La experta, que entró en menopausia de forma precoz tras superar un cáncer de ovarios, pone el foco en una idea clave: las hormonas no funcionan aisladas. Inflamación, microbiota, masa muscular y hábitos diarios influyen de manera directa en cómo se vive la menopausia hoy.
Por qué no basta con “tratar las hormonas”
Durante años, el abordaje de la menopausia se centró casi exclusivamente en el déficit de estrógenos o progesterona. Sin embargo, la evidencia actual muestra que este enfoque es incompleto. Según Marcè, el error más frecuente es pensarla como un proceso estanco, desconectado del resto del organismo.

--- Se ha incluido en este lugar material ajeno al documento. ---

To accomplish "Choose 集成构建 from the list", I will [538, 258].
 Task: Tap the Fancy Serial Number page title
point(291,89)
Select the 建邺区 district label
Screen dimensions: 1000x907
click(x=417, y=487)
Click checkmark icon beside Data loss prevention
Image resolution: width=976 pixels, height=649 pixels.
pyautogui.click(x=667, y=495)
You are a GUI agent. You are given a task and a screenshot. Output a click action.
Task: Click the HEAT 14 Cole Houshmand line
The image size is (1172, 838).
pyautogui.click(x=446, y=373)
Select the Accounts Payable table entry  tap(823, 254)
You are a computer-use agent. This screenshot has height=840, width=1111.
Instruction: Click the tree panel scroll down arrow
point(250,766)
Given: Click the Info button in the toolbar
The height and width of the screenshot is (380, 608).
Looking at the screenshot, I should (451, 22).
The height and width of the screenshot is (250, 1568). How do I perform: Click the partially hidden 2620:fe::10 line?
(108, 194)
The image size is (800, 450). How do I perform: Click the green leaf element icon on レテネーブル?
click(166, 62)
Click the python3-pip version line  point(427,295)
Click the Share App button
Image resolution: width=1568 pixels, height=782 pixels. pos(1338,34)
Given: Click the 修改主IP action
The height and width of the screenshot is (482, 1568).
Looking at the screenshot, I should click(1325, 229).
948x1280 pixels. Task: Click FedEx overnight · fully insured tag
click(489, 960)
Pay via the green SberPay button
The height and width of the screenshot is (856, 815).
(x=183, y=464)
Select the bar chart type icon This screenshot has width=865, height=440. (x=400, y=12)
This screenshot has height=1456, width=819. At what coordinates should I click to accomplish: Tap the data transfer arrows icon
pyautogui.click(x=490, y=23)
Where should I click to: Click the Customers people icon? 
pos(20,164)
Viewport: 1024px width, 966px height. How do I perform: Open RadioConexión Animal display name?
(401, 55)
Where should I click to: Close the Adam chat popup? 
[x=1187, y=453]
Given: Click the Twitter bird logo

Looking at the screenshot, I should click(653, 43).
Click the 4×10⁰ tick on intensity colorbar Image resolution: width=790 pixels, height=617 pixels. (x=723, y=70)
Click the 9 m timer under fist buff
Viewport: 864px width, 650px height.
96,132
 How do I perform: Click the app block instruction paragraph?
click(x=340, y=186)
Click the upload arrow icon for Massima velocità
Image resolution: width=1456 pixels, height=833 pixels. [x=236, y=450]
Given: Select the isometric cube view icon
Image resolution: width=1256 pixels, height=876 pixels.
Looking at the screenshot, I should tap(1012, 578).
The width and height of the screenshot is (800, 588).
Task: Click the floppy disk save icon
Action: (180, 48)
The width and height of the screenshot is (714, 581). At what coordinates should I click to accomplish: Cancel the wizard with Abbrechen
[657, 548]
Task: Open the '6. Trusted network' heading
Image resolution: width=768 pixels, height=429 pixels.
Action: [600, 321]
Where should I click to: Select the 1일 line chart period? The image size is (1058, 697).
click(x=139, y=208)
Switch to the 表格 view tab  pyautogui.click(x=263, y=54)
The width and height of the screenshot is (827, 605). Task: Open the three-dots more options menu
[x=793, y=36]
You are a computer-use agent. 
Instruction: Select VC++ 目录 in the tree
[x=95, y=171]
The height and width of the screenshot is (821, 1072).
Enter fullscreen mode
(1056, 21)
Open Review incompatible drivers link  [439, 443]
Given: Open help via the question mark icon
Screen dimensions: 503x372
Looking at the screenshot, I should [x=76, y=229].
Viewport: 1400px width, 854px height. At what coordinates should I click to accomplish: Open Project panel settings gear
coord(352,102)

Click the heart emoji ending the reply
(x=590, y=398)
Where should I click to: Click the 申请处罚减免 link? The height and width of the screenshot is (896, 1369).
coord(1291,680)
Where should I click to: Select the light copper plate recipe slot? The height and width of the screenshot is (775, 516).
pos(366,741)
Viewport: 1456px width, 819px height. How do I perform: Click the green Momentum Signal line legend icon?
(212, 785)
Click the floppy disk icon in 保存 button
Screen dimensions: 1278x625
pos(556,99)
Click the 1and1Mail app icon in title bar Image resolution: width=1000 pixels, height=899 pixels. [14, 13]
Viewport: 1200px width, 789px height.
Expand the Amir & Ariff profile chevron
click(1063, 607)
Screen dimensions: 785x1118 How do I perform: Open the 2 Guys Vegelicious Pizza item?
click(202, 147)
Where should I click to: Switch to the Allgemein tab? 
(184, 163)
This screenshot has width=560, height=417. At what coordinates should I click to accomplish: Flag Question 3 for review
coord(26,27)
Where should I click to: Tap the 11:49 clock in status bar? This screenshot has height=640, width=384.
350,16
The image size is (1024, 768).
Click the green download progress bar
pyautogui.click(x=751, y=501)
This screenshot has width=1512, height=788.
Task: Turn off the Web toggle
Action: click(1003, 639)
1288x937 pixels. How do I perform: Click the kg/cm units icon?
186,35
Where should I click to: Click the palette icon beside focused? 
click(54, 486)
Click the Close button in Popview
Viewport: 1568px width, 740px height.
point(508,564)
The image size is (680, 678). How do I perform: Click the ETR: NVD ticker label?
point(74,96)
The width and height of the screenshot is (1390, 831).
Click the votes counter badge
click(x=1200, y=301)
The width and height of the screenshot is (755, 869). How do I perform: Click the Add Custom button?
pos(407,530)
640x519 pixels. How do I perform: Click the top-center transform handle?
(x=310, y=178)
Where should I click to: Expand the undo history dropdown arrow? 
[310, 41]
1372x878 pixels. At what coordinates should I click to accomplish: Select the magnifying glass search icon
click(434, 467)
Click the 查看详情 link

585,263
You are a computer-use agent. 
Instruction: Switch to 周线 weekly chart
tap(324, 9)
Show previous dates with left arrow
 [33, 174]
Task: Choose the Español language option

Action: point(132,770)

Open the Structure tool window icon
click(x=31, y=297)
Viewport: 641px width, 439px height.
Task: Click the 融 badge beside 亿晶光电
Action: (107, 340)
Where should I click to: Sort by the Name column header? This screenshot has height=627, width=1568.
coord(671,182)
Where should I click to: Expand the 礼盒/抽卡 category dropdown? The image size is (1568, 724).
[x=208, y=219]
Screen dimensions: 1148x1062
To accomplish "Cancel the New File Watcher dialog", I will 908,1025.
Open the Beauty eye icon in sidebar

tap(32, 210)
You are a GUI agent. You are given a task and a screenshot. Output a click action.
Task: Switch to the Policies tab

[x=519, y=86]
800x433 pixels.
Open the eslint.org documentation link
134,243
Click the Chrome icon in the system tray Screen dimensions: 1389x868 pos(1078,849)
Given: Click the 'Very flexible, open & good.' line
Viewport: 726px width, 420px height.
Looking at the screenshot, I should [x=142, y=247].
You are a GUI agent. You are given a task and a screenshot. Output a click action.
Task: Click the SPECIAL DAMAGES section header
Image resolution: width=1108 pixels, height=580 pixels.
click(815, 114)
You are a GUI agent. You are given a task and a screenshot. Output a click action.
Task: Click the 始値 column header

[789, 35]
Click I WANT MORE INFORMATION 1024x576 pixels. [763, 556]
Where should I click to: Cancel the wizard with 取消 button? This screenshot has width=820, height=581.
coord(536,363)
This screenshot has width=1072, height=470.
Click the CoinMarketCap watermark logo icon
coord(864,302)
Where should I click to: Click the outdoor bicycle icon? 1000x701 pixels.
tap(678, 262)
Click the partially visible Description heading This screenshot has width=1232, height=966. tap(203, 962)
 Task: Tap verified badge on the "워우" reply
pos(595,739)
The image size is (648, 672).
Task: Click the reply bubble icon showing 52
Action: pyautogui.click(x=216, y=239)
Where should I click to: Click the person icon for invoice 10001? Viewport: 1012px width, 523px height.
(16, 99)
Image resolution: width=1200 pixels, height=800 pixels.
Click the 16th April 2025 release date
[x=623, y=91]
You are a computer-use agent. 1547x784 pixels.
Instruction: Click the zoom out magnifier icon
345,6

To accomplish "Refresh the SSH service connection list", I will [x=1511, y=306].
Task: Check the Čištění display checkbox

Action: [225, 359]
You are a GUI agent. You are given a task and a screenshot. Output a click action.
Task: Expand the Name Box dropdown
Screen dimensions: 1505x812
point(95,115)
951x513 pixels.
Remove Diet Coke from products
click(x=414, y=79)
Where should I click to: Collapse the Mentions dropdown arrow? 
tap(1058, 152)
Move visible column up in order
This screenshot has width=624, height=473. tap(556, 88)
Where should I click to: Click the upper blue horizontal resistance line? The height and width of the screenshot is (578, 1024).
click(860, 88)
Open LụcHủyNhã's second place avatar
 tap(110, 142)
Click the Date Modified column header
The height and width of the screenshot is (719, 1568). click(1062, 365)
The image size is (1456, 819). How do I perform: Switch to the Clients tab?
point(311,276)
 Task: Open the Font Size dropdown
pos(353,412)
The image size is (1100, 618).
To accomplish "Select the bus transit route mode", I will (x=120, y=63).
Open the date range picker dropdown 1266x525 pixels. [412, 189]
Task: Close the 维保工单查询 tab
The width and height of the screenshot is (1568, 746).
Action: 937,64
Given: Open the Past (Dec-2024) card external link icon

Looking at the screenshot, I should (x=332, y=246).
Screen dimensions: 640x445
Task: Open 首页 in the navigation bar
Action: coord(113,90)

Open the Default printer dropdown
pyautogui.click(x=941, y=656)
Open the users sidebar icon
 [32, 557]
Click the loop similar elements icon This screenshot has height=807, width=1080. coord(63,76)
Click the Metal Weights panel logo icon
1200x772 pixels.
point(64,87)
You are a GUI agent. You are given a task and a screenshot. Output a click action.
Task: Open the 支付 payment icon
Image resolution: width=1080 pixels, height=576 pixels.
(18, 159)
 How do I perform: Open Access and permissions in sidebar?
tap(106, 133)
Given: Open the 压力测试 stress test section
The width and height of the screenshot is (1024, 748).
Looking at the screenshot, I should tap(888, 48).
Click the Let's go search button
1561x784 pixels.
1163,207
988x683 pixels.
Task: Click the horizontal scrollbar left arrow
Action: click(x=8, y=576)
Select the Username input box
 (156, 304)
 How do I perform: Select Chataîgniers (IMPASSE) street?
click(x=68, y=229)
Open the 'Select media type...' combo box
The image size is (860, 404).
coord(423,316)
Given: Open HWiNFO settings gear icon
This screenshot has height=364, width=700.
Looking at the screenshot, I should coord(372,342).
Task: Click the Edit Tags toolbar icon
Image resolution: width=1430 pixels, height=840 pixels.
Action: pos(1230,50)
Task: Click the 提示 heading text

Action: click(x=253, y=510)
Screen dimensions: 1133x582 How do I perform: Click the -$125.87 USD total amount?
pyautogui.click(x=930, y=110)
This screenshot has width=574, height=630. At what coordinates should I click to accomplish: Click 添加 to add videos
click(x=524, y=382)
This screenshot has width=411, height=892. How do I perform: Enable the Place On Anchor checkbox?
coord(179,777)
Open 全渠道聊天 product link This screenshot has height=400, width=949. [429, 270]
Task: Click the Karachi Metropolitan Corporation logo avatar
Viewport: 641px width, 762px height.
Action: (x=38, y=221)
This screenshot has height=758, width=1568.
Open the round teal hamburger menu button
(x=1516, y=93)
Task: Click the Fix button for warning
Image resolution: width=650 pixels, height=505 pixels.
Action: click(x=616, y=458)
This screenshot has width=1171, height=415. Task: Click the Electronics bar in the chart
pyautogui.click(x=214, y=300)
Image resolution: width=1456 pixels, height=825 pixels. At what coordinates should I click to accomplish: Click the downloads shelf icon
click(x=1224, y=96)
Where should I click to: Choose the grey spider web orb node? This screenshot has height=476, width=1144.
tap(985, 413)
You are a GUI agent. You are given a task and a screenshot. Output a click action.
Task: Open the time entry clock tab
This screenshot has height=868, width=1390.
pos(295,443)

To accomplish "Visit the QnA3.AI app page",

La inflamación crónica, una microbiota intestinal alterada o la pérdida de masa muscular pueden intensificar los síntomas de la menopausia, desde los sofocos hasta el cansancio persistente. Por eso, insiste en mirar el cuerpo como un sistema integrado: cómo comemos, cómo entrenamos y cómo descansamos impacta directamente en el equilibrio hormonal.
La buena noticia es que nunca es tarde. Aunque lo ideal sería empezar antes de la perimenopausia, trabajar la nutrición durante la menopausia sigue generando mejoras reales y sostenidas. El cuerpo responde cuando recibe los nutrientes adecuados.
Siete alimentos clave para atravesar mejor la menopausia

Desde su experiencia clínica y personal, Marta Marcè identifica alimentos que no deberían faltar en esta etapa. No se trata de modas ni de superalimentos milagro, sino de elecciones accesibles y respaldadas por evidencia.
El lino o linaza destaca por su aporte de fitoestrógenos, omega 3 y fibra prebiótica, fundamentales para una menopausia más progresiva. Las crucíferas —brócoli, coliflor, kale— ayudan a regular el metabolismo hormonal y a proteger la salud mamaria. Las legumbres aportan proteína vegetal, fibra y fitoestrógenos, claves para el equilibrio metabólico.
El pescado azul pequeño, como sardinas o caballa, es una fuente directa de EPA y DHA, grasas esenciales con efecto antiinflamatorio y neuroprotector, especialmente relevantes en la menopausia. La soja fermentada, lejos de los mitos, cuenta con amplio respaldo científico por su efecto protector y su ayuda frente a los sofocos. A estos se suman los frutos rojos, ricos en antioxidantes que combaten el envejecimiento celular acelerado, y los frutos secos, en especial las nueces, aliados del cerebro y del sistema cardiovascular.
Más allá de la lista, Marcè subraya un mensaje central: este momento no es el principio del declive, sino una etapa que puede vivirse con vitalidad si se acompaña con hábitos adecuados. La nutrición, bien entendida, no promete soluciones mágicas, pero sí ofrece algo mucho más valioso: autonomía, bienestar y salud a largo plazo.